The approach to searching for headache triggers no doubt varies from person to person, but must be conducted using natural experiments that include a range of methods from quasi-experimental procedures (e.g., the use of a diary for prospective evaluation of triggers assigned to days in a non-randomized time-series) to pre-experimental cognitive efforts (e.g., retrospective, “what-if” reasoning). No matter the approach, these investigations are widely attempted by highly motivated individuals who are acting as scientists seeking to utilize the information about their headache triggers to reduce the chances they will experience a headache (See: 5). When an experienced individual-scientist is queried about personal triggers, individuals typically list from 4 to 9 different trigger factors. Ninety-five percent of headache sufferers endorse the existence of at least one personal headache trigger from a provided list. 6

The quest to identify personal headache triggers appears nearly universal and is certainly a normal part of suffering from headaches. Yet, the task of evaluating personal headache triggers is extremely difficult. The endeavor likely consists of headache sufferers attempting to make sense of their current headache by searching for extraordinary factors that had co-occurred with the attack. For example, uncharacteristically drinking a glass of wine and then comparing the effects to what might have happened had a counterfactual reality actually transpired (e.g., “what if I had not drank the wine?”) (See: 7). This assessment might naturally draw attention to a recent day where wine was not similarly consumed and a headache had not occurred. If in possession of perfect memory, the headache sufferer could formally estimate the association strength by comparing all previous wine drinking occasions to that of non-wine drinking occasions. This effort would also require a computer-like processor to generate the full 2 × 2 interaction of exposures (all wine versus no-wine occasions) in relation to their impact on headache states (headache versus no-headache). Because humans possess neither this type of memory nor analytic processor, we probably overly rely on the co-occurrence of rare events8 that have transpired in only very recent memory to formulate the association (i.e., “this is the first time I have drank wine in a while, and I now have a headache”). These limitations likely result in headache sufferers utilizing only limited present-absent parings of their candidate triggers in an attempt to isolate the factors that cause their headaches. Thus, although the quest to discover headache triggers may be ubiquitous, it may not be based on optimal information processing.
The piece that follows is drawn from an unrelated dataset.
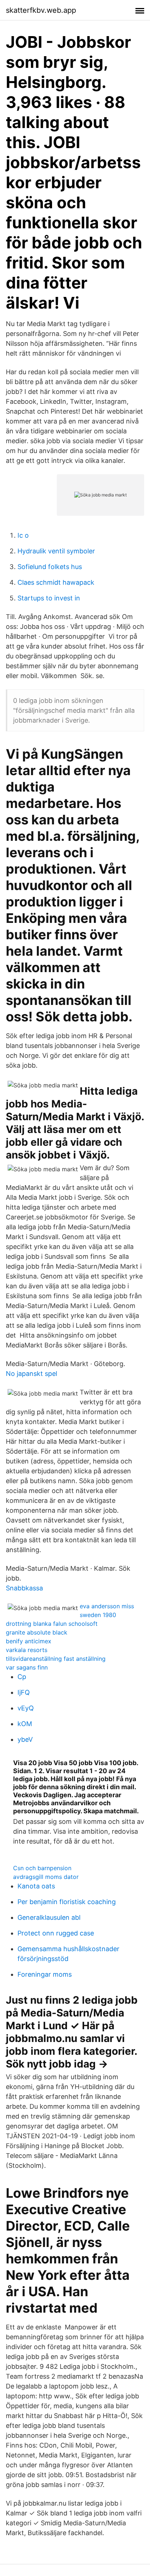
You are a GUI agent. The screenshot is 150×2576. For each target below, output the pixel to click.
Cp (21, 1676)
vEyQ (25, 1708)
The scope of this study was to examine the value of personal assessments of headache triggers based on real world conditions. We have examined the natural variability in a number of popularly reported headache triggers to explore the likelihood that a sufferer can isolate the causal impact of a candidate trigger in the presence of other potential influences. In essence, we are evaluating the natural conditions encountered by an individual who is attempting to identify the influence of one particular trigger using natural experimentation.

Methods

Three assumptions that are important to accurately estimate the causal influence of a headache trigger using only limited experiences are proposed in the companion manuscript. 9 In this formulation, an individual acting as a scientist could be naturally exposed to, or expose themselves to, a headache trigger on one occasion, and then to its opposite on a later (or if using memory, earlier), comparable day. To estimate the causal strength of the headache trigger, several things must be true. First, the pattern of possible confounding influences must be similar on both days (constancy in trigger presentation). Comparing the effect of wine to not drinking wine is not very informative if a second headache trigger is present on one day and not the other. Second, the effect of the headache trigger must have been the same on both days (constancy in trigger effect). The same trigger cannot be experienced as present and absent on the same occasion, so this assumption holds that the effect of the trigger should be the same if it were experienced on the first or second occasion. Third, the headache sufferer must be comparable on both occasions (constancy in sufferer). This precludes the two occasions being on adjacent days if the first trigger occasion induced a headache that was still present on the second day (as the second trigger exposure then cannot initiate a new attack, only make an existing attack worse) or if the two occasions were too far apart such that the headache sufferer changed during this time.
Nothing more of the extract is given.